## Work to complete:
Using the data below, repeat all of it precisely.
----- The input -----
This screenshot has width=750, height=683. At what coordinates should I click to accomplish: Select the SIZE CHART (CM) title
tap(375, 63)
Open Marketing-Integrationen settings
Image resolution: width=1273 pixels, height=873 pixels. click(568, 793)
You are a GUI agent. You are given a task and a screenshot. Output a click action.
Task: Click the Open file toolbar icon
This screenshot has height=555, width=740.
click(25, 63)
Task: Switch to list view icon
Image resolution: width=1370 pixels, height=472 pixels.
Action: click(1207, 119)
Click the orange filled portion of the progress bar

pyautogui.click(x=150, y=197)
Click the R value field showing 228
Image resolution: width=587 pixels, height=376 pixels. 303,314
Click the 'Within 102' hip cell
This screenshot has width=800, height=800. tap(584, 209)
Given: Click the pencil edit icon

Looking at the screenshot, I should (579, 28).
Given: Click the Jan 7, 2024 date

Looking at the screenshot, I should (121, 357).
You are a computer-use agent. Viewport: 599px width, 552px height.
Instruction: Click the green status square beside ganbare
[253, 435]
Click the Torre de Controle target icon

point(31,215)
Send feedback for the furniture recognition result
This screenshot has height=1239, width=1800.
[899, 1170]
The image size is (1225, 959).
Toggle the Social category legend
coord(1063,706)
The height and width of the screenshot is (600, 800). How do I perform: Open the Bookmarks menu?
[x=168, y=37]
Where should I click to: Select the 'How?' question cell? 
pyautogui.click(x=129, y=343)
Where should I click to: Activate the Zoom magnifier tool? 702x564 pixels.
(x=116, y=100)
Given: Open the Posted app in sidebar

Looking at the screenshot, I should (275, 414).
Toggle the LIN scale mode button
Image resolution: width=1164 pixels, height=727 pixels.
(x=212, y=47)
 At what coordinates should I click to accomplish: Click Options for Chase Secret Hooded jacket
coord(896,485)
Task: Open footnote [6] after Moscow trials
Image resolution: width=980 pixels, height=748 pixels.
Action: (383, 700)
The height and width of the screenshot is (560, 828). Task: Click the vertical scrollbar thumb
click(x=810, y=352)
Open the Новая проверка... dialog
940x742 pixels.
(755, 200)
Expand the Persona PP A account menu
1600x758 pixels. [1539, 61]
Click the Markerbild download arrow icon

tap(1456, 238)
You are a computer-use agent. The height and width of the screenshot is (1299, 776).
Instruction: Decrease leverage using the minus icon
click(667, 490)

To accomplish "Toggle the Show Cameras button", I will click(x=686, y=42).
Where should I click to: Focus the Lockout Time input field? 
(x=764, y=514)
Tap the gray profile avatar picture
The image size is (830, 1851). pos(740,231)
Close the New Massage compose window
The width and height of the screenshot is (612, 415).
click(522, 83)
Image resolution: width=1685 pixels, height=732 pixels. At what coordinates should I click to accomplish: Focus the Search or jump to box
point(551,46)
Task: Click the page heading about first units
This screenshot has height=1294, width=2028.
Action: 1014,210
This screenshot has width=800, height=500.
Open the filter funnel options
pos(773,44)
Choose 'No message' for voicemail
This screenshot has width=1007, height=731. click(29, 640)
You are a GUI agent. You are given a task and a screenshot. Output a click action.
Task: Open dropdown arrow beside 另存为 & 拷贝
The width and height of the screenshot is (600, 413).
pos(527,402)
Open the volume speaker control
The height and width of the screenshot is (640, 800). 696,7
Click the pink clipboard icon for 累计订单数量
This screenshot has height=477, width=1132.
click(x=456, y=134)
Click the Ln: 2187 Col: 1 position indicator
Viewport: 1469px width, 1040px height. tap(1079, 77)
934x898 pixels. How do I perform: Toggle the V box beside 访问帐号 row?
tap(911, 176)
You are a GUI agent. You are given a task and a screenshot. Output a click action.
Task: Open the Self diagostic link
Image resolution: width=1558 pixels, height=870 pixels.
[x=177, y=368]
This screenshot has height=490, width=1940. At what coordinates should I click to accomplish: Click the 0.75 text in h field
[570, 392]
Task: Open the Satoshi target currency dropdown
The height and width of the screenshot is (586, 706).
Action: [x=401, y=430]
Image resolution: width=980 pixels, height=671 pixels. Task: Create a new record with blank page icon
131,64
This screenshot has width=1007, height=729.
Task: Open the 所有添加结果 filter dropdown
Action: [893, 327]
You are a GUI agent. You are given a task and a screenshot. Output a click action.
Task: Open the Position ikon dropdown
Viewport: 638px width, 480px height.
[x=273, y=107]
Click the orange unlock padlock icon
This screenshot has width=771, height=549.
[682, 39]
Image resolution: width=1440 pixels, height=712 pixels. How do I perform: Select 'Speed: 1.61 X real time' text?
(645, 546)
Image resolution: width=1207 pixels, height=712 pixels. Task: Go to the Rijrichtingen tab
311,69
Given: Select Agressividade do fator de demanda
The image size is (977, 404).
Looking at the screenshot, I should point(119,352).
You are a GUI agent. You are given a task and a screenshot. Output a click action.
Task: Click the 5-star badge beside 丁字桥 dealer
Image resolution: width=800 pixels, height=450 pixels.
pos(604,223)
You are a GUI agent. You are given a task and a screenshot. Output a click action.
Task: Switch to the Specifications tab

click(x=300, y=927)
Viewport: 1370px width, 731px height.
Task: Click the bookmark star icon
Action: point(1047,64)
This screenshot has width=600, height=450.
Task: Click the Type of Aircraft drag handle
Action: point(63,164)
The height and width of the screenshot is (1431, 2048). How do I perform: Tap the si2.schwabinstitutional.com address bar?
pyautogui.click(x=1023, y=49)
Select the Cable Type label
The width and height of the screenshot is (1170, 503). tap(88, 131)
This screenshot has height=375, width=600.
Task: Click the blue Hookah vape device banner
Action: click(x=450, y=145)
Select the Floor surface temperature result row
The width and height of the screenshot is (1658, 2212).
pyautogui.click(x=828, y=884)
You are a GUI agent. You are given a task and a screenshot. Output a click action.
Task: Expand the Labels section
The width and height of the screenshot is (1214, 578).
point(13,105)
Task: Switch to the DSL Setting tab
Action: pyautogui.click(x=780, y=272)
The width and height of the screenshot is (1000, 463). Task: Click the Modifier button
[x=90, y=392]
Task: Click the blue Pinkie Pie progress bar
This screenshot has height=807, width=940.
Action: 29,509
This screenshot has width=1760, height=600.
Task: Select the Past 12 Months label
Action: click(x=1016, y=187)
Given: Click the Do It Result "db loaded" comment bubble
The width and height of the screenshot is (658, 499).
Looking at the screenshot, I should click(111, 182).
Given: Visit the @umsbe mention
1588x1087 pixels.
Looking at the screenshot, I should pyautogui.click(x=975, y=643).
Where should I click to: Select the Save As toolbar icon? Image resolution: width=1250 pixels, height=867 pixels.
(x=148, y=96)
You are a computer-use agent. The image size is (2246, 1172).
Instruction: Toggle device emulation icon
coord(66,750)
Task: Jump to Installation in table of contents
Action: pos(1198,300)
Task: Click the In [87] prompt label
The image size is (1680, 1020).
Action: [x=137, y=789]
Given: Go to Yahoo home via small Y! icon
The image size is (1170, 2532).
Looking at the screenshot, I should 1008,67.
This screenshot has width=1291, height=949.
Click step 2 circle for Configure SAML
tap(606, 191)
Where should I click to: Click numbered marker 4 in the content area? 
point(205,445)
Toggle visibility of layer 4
-----
## Answer to this task:
This screenshot has width=750, height=683. At what coordinates should I click to accomplish: Select the SIZE CHART (CM) title
tap(375, 63)
Open Marketing-Integrationen settings
Image resolution: width=1273 pixels, height=873 pixels. click(568, 793)
You are a GUI agent. You are given a task and a screenshot. Output a click action.
Task: Click the Open file toolbar icon
This screenshot has height=555, width=740.
click(25, 63)
Task: Switch to list view icon
Image resolution: width=1370 pixels, height=472 pixels.
Action: click(1207, 119)
Click the orange filled portion of the progress bar

pyautogui.click(x=150, y=197)
Click the R value field showing 228
Image resolution: width=587 pixels, height=376 pixels. 303,314
Click the 'Within 102' hip cell
This screenshot has width=800, height=800. tap(584, 209)
Given: Click the pencil edit icon

Looking at the screenshot, I should (579, 28).
Given: Click the Jan 7, 2024 date

Looking at the screenshot, I should (121, 357).
You are a computer-use agent. Viewport: 599px width, 552px height.
Instruction: Click the green status square beside ganbare
[253, 435]
Click the Torre de Controle target icon

point(31,215)
Send feedback for the furniture recognition result
This screenshot has height=1239, width=1800.
[899, 1170]
The image size is (1225, 959).
Toggle the Social category legend
coord(1063,706)
The height and width of the screenshot is (600, 800). How do I perform: Open the Bookmarks menu?
[x=168, y=37]
Where should I click to: Select the 'How?' question cell? 
pyautogui.click(x=129, y=343)
Where should I click to: Activate the Zoom magnifier tool? 702x564 pixels.
(x=116, y=100)
Given: Open the Posted app in sidebar

Looking at the screenshot, I should (275, 414).
Toggle the LIN scale mode button
Image resolution: width=1164 pixels, height=727 pixels.
(x=212, y=47)
 At what coordinates should I click to accomplish: Click Options for Chase Secret Hooded jacket
coord(896,485)
Task: Open footnote [6] after Moscow trials
Image resolution: width=980 pixels, height=748 pixels.
Action: (383, 700)
The height and width of the screenshot is (560, 828). Task: Click the vertical scrollbar thumb
click(x=810, y=352)
Open the Новая проверка... dialog
940x742 pixels.
(755, 200)
Expand the Persona PP A account menu
1600x758 pixels. [1539, 61]
Click the Markerbild download arrow icon

tap(1456, 238)
You are a computer-use agent. The height and width of the screenshot is (1299, 776).
Instruction: Decrease leverage using the minus icon
click(667, 490)

To accomplish "Toggle the Show Cameras button", I will click(x=686, y=42).
Where should I click to: Focus the Lockout Time input field? 
(x=764, y=514)
Tap the gray profile avatar picture
The image size is (830, 1851). pos(740,231)
Close the New Massage compose window
The width and height of the screenshot is (612, 415).
click(522, 83)
Image resolution: width=1685 pixels, height=732 pixels. At what coordinates should I click to accomplish: Focus the Search or jump to box
point(551,46)
Task: Click the page heading about first units
This screenshot has height=1294, width=2028.
Action: 1014,210
This screenshot has width=800, height=500.
Open the filter funnel options
pos(773,44)
Choose 'No message' for voicemail
This screenshot has width=1007, height=731. click(29, 640)
You are a GUI agent. You are given a task and a screenshot. Output a click action.
Task: Open dropdown arrow beside 另存为 & 拷贝
The width and height of the screenshot is (600, 413).
pos(527,402)
Open the volume speaker control
The height and width of the screenshot is (640, 800). 696,7
Click the pink clipboard icon for 累计订单数量
This screenshot has height=477, width=1132.
click(x=456, y=134)
Click the Ln: 2187 Col: 1 position indicator
Viewport: 1469px width, 1040px height. tap(1079, 77)
934x898 pixels. How do I perform: Toggle the V box beside 访问帐号 row?
tap(911, 176)
You are a GUI agent. You are given a task and a screenshot. Output a click action.
Task: Open the Self diagostic link
Image resolution: width=1558 pixels, height=870 pixels.
[x=177, y=368]
This screenshot has height=490, width=1940. At what coordinates should I click to accomplish: Click the 0.75 text in h field
[570, 392]
Task: Open the Satoshi target currency dropdown
The height and width of the screenshot is (586, 706).
Action: [x=401, y=430]
Image resolution: width=980 pixels, height=671 pixels. Task: Create a new record with blank page icon
131,64
This screenshot has width=1007, height=729.
Task: Open the 所有添加结果 filter dropdown
Action: [893, 327]
You are a GUI agent. You are given a task and a screenshot. Output a click action.
Task: Open the Position ikon dropdown
Viewport: 638px width, 480px height.
[x=273, y=107]
Click the orange unlock padlock icon
This screenshot has width=771, height=549.
[682, 39]
Image resolution: width=1440 pixels, height=712 pixels. How do I perform: Select 'Speed: 1.61 X real time' text?
(645, 546)
Image resolution: width=1207 pixels, height=712 pixels. Task: Go to the Rijrichtingen tab
311,69
Given: Select Agressividade do fator de demanda
The image size is (977, 404).
Looking at the screenshot, I should point(119,352).
You are a GUI agent. You are given a task and a screenshot. Output a click action.
Task: Click the 5-star badge beside 丁字桥 dealer
Image resolution: width=800 pixels, height=450 pixels.
pos(604,223)
You are a GUI agent. You are given a task and a screenshot. Output a click action.
Task: Switch to the Specifications tab

click(x=300, y=927)
Viewport: 1370px width, 731px height.
Task: Click the bookmark star icon
Action: point(1047,64)
This screenshot has width=600, height=450.
Task: Click the Type of Aircraft drag handle
Action: point(63,164)
The height and width of the screenshot is (1431, 2048). How do I perform: Tap the si2.schwabinstitutional.com address bar?
pyautogui.click(x=1023, y=49)
Select the Cable Type label
The width and height of the screenshot is (1170, 503). tap(88, 131)
This screenshot has height=375, width=600.
Task: Click the blue Hookah vape device banner
Action: click(x=450, y=145)
Select the Floor surface temperature result row
The width and height of the screenshot is (1658, 2212).
pyautogui.click(x=828, y=884)
You are a GUI agent. You are given a task and a screenshot. Output a click action.
Task: Expand the Labels section
The width and height of the screenshot is (1214, 578).
point(13,105)
Task: Switch to the DSL Setting tab
Action: pyautogui.click(x=780, y=272)
The width and height of the screenshot is (1000, 463). Task: Click the Modifier button
[x=90, y=392]
Task: Click the blue Pinkie Pie progress bar
This screenshot has height=807, width=940.
Action: 29,509
This screenshot has width=1760, height=600.
Task: Select the Past 12 Months label
Action: click(x=1016, y=187)
Given: Click the Do It Result "db loaded" comment bubble
The width and height of the screenshot is (658, 499).
Looking at the screenshot, I should click(111, 182).
Given: Visit the @umsbe mention
1588x1087 pixels.
Looking at the screenshot, I should pyautogui.click(x=975, y=643).
Where should I click to: Select the Save As toolbar icon? Image resolution: width=1250 pixels, height=867 pixels.
(x=148, y=96)
You are a computer-use agent. The image size is (2246, 1172).
Instruction: Toggle device emulation icon
coord(66,750)
Task: Jump to Installation in table of contents
Action: pos(1198,300)
Task: Click the In [87] prompt label
The image size is (1680, 1020).
Action: [x=137, y=789]
Given: Go to Yahoo home via small Y! icon
The image size is (1170, 2532).
Looking at the screenshot, I should 1008,67.
This screenshot has width=1291, height=949.
Click step 2 circle for Configure SAML
tap(606, 191)
Where should I click to: Click numbered marker 4 in the content area? 
point(205,445)
Toggle visibility of layer 4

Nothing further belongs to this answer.